_ACTIONS REQUISES_:
a: Reproduisez fidèlement le passage sur le droit international humanitaire compris entre "La très forte" et "ont été bombardés.", ces deux segments inclus.
b: D'après le passage sur le droit international humanitaire, lors de quels conflits antérieurs Amnesty International a-t-elle aussi constaté les attaques irresponsables d'Israël frappant des biens de caractère civil ?

_EXTRAIT CHOISI_:
*-*-*
L’analyse des images satellite du 22 octobre 2023 montre des destructions survenues à cet endroit ce jour-là.
Le droit international humanitaire et l’obligation de ne pas aider à commettre des violations
Les parties à un conflit armé doivent systématiquement faire la distinction entre d’une part les personnes et les biens civils, et d’autre part les combattants et les objectifs militaires. Les attaques directes contre des civil·e·s et des biens de caractère civil sont interdites, de même que les attaques menées sans discrimination.
Lorsqu’elle attaque un objectif militaire, l’armée israélienne a l’obligation de prendre toutes les précautions possibles pour éviter et, en tout cas, réduire au minimum les pertes en vies humaines dans la population civile, les blessures aux personnes civiles et les dommages aux biens de caractère civil. Elle doit notamment faire tout son possible pour vérifier qu’une cible est bien un objectif militaire, choisir des moyens et méthodes d’attaque limitant au minimum les dommages civils, évaluer si une attaque risque d’être disproportionnée, prévenir la population civile à l’avance dans la mesure du possible, et annuler toute attaque qui se révélerait illégale.
Amnesty International n’a trouvé aucun élément indiquant qu’il y avait des objectifs militaires sur les sites des deux frappes ni que les personnes présentes dans les bâtiments étaient des cibles militaires, et n’a reçu d’Israël aucune information prouvant le contraire, ce qui laisse craindre que ces frappes ne constituent des attaques directes contre la population civile ou des biens de caractère civil. L’organisation a cherché dans les médias des informations sur ces attaques, mais n’a trouvé aucune déclaration des autorités israéliennes ni autre affirmation selon laquelle des objectifs militaires se trouvaient à ces endroits. Par ailleurs, même s’il y avait eu un objectif militaire légitime à proximité d’un des bâtiments bombardés, ces frappes n’ont pas respecté l’obligation de faire la distinction entre les objectifs militaires et les biens de caractère civil.
Les frappes menées sans discrimination qui blessent ou tuent des civil·e·s constituent des crimes de guerre. En outre, la pratique systématique et de longue date, par Israël, des attaques irresponsables frappant des biens de caractère civil, qu’Amnesty International a constatée tout au long du conflit actuel, ainsi que lors des conflits de 2008-2009, 2014 et 2021, pourrait s’apparenter à des attaques directes contre des personnes et des biens civils, qui sont aussi des crimes de guerre.
La très forte densité de population dans la bande de Gaza assiégée engendre des exigences supplémentaires pour toutes les parties impliquées dans le conflit. En vertu du droit international humanitaire, le Hamas et les autres groupes armés sont tenus de prendre toutes les précautions possibles pour protéger les civil·e·s se trouvant sous leur contrôle des effets des attaques. Cela implique notamment d’éviter, dans la mesure du possible, de positionner des objectifs militaires à l’intérieur ou à proximité de zones densément peuplées. Dans les attaques dont il est question ici, Amnesty International n’a trouvé aucun élément indiquant que le Hamas ait utilisé la méthode du bouclier humain, ni même que des combattants aient été présents sur les lieux qui ont été bombardés.
*-*-*
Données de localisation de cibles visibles
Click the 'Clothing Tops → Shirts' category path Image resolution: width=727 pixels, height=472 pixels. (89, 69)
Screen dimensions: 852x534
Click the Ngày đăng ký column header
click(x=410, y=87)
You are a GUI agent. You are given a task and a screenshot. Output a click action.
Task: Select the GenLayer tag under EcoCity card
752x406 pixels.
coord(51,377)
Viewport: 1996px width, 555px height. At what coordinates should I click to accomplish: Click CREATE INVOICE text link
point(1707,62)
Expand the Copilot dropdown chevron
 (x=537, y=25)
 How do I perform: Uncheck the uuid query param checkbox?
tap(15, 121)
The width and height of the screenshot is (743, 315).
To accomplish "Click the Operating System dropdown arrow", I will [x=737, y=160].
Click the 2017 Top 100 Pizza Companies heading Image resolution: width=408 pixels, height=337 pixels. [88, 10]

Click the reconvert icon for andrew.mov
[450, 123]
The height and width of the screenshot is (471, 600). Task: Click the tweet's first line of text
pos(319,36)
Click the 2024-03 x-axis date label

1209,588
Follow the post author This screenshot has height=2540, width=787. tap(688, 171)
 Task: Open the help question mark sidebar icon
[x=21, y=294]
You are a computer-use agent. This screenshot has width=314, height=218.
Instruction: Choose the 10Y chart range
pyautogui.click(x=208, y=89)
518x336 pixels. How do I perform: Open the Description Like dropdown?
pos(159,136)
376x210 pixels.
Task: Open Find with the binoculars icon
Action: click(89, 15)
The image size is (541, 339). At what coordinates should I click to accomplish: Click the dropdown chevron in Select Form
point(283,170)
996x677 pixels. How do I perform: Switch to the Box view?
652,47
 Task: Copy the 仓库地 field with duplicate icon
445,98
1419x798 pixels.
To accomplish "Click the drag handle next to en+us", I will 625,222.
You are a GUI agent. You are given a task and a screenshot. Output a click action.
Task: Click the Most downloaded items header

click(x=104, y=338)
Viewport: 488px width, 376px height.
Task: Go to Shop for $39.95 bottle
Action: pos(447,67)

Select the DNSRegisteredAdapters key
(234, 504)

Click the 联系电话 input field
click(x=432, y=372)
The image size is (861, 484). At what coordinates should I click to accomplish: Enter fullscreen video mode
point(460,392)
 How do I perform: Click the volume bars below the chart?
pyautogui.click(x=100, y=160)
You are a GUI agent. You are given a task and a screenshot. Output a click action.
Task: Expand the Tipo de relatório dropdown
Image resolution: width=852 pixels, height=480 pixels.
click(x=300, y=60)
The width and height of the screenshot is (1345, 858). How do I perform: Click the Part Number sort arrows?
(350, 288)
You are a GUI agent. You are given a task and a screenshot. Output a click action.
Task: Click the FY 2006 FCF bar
*-*-*
_RÉPONSES ATTENDUES_:
a:
La très forte densité de population dans la bande de Gaza assiégée engendre des exigences supplémentaires pour toutes les parties impliquées dans le conflit. En vertu du droit international humanitaire, le Hamas et les autres groupes armés sont tenus de prendre toutes les précautions possibles pour protéger les civil·e·s se trouvant sous leur contrôle des effets des attaques. Cela implique notamment d’éviter, dans la mesure du possible, de positionner des objectifs militaires à l’intérieur ou à proximité de zones densément peuplées. Dans les attaques dont il est question ici, Amnesty International n’a trouvé aucun élément indiquant que le Hamas ait utilisé la méthode du bouclier humain, ni même que des combattants aient été présents sur les lieux qui ont été bombardés.

b: Lors des conflits de 2008-2009, 2014 et 2021.